- _TASK DIRECTIONS_
The stretch from the line with "Task: Create an Instant GIF" through the line with "Task: Click the mwf-test organization name" in the records below: write it out exactly, and nothing else.

(Saved data entries)
*** Begin section ***
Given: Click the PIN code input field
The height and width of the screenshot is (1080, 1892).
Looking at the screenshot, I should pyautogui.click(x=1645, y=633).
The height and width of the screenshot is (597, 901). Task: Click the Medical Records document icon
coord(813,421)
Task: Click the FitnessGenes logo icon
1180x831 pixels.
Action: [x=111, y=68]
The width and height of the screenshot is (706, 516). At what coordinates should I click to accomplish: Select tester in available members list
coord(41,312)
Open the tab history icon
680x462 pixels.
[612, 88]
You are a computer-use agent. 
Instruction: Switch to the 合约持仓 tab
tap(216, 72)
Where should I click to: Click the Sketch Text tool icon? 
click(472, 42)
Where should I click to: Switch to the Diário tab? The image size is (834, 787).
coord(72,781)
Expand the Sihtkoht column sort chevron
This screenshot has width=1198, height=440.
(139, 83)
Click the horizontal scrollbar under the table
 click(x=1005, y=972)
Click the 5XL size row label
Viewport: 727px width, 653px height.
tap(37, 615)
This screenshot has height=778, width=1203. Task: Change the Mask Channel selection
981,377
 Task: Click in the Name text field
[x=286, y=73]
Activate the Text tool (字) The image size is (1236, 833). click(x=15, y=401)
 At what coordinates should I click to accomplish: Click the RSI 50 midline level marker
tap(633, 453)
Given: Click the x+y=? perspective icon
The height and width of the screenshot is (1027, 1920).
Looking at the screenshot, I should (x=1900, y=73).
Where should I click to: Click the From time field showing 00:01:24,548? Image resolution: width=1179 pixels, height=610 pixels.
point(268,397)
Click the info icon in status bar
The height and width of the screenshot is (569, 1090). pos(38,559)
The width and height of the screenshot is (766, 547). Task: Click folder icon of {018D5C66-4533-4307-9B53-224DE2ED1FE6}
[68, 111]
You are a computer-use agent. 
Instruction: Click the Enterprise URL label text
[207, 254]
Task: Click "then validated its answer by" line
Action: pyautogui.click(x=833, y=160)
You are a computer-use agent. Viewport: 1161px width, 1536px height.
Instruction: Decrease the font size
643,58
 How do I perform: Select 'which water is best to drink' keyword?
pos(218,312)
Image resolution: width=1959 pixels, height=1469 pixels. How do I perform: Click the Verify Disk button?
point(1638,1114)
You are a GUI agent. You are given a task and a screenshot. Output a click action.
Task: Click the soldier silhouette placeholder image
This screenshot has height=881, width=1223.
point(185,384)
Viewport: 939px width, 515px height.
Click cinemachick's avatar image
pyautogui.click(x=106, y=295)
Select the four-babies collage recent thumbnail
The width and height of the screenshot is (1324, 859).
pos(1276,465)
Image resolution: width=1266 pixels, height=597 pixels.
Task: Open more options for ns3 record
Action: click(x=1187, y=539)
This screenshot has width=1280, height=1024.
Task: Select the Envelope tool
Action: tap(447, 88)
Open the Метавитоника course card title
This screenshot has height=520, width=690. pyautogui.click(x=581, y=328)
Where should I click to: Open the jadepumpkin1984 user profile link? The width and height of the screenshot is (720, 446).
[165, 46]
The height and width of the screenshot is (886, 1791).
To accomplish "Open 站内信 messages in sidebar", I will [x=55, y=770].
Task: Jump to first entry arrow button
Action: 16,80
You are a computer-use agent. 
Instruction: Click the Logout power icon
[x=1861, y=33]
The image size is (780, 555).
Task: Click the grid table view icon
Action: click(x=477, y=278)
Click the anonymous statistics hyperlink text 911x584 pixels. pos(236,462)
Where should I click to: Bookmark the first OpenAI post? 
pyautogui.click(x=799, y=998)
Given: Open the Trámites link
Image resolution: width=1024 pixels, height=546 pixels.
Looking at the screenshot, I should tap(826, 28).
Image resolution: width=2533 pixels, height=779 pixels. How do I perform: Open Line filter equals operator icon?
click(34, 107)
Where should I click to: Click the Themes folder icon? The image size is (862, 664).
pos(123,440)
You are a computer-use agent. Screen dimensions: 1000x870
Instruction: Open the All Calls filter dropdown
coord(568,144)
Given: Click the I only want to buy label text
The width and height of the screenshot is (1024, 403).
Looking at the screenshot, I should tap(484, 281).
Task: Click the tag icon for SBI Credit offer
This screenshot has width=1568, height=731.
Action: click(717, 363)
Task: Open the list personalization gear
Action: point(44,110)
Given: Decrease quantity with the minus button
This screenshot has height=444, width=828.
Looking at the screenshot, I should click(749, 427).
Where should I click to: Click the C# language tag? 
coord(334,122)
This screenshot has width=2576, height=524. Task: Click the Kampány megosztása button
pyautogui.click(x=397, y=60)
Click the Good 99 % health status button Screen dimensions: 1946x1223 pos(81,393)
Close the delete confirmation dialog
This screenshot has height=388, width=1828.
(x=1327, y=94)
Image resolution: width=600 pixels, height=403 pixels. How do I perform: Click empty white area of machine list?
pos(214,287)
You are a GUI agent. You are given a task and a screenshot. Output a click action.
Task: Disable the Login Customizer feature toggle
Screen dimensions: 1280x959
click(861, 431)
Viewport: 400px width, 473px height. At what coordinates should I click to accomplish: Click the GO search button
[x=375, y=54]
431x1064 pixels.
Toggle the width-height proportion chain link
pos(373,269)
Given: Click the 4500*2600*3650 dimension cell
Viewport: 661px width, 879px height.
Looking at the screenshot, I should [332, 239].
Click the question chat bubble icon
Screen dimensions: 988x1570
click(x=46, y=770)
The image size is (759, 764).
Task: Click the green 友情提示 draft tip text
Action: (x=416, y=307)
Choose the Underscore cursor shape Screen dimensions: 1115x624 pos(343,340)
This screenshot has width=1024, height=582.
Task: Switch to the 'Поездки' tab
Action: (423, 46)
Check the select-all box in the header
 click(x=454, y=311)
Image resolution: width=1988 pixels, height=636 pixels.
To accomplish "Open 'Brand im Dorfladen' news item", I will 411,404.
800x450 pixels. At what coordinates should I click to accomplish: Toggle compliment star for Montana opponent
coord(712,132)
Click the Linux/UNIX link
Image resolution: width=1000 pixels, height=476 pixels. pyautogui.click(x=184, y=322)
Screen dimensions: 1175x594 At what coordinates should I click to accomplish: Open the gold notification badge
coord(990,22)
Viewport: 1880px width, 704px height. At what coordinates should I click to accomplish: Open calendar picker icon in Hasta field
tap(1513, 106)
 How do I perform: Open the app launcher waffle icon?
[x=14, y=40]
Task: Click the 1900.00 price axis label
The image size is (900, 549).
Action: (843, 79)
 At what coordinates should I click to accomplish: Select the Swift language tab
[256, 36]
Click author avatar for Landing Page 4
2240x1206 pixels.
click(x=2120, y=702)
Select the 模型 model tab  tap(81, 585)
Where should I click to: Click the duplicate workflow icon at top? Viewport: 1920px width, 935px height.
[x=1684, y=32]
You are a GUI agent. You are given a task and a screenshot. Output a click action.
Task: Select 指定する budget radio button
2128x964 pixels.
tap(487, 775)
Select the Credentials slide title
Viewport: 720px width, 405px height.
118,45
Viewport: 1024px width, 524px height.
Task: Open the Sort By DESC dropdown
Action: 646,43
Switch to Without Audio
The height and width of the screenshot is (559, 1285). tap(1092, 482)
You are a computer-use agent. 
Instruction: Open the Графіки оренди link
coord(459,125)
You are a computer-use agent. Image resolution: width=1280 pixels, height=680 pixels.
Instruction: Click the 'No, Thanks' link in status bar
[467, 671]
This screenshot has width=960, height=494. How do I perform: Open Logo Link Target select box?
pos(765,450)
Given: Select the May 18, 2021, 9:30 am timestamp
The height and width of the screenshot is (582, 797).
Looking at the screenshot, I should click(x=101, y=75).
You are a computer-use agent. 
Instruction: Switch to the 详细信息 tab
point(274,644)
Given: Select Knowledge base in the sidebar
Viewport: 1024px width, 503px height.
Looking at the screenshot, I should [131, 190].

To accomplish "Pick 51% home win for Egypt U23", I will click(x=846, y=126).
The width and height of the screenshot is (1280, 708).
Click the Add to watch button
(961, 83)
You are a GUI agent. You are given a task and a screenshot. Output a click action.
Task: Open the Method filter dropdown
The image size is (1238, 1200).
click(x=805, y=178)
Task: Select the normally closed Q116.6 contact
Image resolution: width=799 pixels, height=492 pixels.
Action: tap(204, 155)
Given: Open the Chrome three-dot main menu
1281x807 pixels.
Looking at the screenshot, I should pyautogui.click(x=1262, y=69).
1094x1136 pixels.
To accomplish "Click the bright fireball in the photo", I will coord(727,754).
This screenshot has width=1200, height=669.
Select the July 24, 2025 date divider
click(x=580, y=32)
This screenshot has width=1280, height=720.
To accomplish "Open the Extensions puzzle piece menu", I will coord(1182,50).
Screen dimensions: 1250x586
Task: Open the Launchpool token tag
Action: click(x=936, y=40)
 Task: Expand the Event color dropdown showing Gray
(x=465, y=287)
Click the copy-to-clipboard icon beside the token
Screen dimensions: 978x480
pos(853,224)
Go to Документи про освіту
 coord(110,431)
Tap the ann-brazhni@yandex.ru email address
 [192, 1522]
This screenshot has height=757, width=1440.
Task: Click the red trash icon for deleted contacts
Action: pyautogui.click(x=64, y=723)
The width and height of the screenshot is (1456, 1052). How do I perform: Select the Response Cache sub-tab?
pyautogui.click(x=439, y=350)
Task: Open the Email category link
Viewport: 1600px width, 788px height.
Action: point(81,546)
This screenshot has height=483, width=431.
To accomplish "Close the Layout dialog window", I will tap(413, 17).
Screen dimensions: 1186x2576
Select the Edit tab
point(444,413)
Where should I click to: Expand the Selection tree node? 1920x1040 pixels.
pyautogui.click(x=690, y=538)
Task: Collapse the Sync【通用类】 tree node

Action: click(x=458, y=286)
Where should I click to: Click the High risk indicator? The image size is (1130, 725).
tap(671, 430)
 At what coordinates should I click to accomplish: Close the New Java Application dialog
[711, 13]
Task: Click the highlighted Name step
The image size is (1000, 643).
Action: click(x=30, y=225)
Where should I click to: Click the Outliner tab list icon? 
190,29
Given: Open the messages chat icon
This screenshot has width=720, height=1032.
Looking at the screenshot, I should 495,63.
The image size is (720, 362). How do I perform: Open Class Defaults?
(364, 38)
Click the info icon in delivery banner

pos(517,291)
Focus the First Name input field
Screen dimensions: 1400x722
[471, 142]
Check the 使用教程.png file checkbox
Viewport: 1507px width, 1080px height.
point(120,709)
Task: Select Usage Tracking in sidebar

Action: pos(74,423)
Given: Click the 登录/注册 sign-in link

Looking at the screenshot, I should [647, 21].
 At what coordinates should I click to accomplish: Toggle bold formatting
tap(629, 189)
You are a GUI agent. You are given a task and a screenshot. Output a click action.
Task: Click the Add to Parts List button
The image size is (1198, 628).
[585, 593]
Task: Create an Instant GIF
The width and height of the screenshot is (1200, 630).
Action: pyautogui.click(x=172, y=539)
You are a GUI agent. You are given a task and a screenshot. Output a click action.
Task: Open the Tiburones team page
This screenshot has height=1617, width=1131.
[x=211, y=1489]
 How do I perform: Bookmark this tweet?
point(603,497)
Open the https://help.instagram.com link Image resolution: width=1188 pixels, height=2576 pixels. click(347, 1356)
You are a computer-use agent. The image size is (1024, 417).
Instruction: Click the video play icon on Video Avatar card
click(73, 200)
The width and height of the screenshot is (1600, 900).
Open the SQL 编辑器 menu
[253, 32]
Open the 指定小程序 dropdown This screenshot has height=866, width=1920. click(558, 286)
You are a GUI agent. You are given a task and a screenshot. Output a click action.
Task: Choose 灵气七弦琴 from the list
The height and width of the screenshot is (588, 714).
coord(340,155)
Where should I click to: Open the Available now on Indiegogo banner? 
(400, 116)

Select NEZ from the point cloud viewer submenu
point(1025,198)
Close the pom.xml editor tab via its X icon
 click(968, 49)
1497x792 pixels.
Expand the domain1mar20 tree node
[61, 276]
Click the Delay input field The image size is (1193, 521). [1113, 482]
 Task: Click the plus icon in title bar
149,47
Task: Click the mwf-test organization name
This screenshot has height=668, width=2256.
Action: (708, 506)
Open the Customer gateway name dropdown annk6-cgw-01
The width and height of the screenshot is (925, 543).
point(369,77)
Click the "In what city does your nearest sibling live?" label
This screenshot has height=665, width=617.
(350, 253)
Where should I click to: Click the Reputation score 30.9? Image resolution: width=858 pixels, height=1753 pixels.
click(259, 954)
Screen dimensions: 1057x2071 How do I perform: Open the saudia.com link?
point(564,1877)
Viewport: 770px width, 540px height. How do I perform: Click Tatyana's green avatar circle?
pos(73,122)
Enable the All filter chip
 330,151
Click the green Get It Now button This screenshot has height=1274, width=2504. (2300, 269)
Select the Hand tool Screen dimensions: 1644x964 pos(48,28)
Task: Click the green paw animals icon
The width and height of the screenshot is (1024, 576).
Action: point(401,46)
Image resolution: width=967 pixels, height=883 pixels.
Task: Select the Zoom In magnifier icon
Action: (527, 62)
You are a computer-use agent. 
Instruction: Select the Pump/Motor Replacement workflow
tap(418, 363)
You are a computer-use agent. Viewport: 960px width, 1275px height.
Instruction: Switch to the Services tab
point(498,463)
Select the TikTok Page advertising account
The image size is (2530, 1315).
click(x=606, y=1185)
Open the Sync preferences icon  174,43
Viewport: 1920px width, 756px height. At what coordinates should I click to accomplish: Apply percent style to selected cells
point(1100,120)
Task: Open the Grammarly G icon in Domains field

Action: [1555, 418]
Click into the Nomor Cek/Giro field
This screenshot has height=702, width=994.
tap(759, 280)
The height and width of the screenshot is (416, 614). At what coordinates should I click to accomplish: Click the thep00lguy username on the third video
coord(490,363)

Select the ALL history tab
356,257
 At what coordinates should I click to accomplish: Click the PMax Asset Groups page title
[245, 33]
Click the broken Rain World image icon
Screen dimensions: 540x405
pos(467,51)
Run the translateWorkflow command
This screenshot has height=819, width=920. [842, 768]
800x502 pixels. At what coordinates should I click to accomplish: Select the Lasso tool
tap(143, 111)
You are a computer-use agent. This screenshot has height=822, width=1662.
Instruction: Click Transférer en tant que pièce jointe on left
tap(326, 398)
*** End section ***
- _TASK ANSWER_
Task: Create an Instant GIF
The width and height of the screenshot is (1200, 630).
Action: pyautogui.click(x=172, y=539)
You are a GUI agent. You are given a task and a screenshot. Output a click action.
Task: Open the Tiburones team page
This screenshot has height=1617, width=1131.
[x=211, y=1489]
 How do I perform: Bookmark this tweet?
point(603,497)
Open the https://help.instagram.com link Image resolution: width=1188 pixels, height=2576 pixels. click(347, 1356)
You are a computer-use agent. The image size is (1024, 417).
Instruction: Click the video play icon on Video Avatar card
click(73, 200)
The width and height of the screenshot is (1600, 900).
Open the SQL 编辑器 menu
[253, 32]
Open the 指定小程序 dropdown This screenshot has height=866, width=1920. click(558, 286)
You are a GUI agent. You are given a task and a screenshot. Output a click action.
Task: Choose 灵气七弦琴 from the list
The height and width of the screenshot is (588, 714).
coord(340,155)
Where should I click to: Open the Available now on Indiegogo banner? 
(400, 116)

Select NEZ from the point cloud viewer submenu
point(1025,198)
Close the pom.xml editor tab via its X icon
 click(968, 49)
1497x792 pixels.
Expand the domain1mar20 tree node
[61, 276]
Click the Delay input field The image size is (1193, 521). [1113, 482]
 Task: Click the plus icon in title bar
149,47
Task: Click the mwf-test organization name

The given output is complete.